Rubber nos cuenta la historia de una rueda con capacidad autónoma de movimiento capaz de hacer estallar en tanto mantenga una fuerte concentración en lo que quiere destruir. ¿Y por qué ocurre esto? Como nos plantea el surrealista principio de la película, no hay razón. No es importante la razón por la cual una rueda estalla o como y porqué confluyen las dos aparentemente diferentes lineas argumentales, cada cual más absurda, no hay razón; lo importante es la diversión. De este modo se atreve a hilar una historia arquetípica donde el protagonista se enamora, se venga de aquellos que le ultrajaron e incluso, como en los mejores slasher, su muerte sólo conlleva la consecución de su vuelta aun más letal y peligroso. No hay razón para que una rueda se enamore de una bella señorita o que se de una ducha caliente. No hay razón para acabar la película en una especie de emulo naturalista de Tetsuo: The Iron Man. Todo ocurre por y para la absurda coherencia interna de un universo nacido por y para la diversión.

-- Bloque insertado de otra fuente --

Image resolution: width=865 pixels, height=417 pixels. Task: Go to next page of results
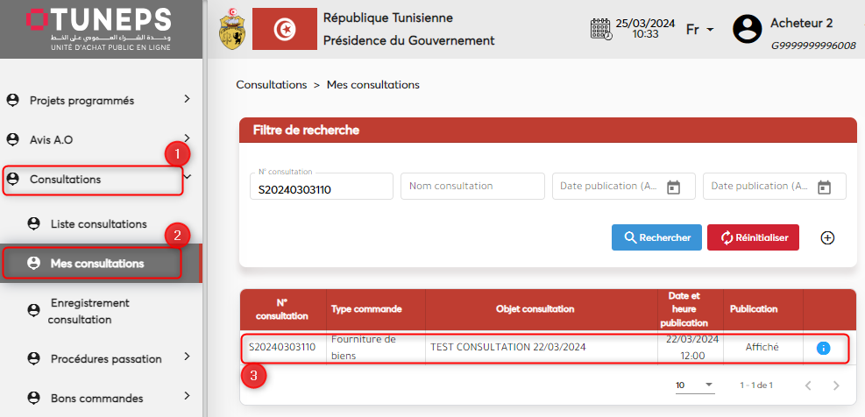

Que una entidad circular hecha de caucho carente de órganos pueda ser un ser pleno en el mundo es totalmente plausible en la realidad presente coherente del cine. La ficción no es realidad aunque muchos insistan en intentar crear un solipsismo absoluto entre la pérfida realidad y la polimórfica ficción. No hay razón y en esa ausencia es donde está la salsa de la vida.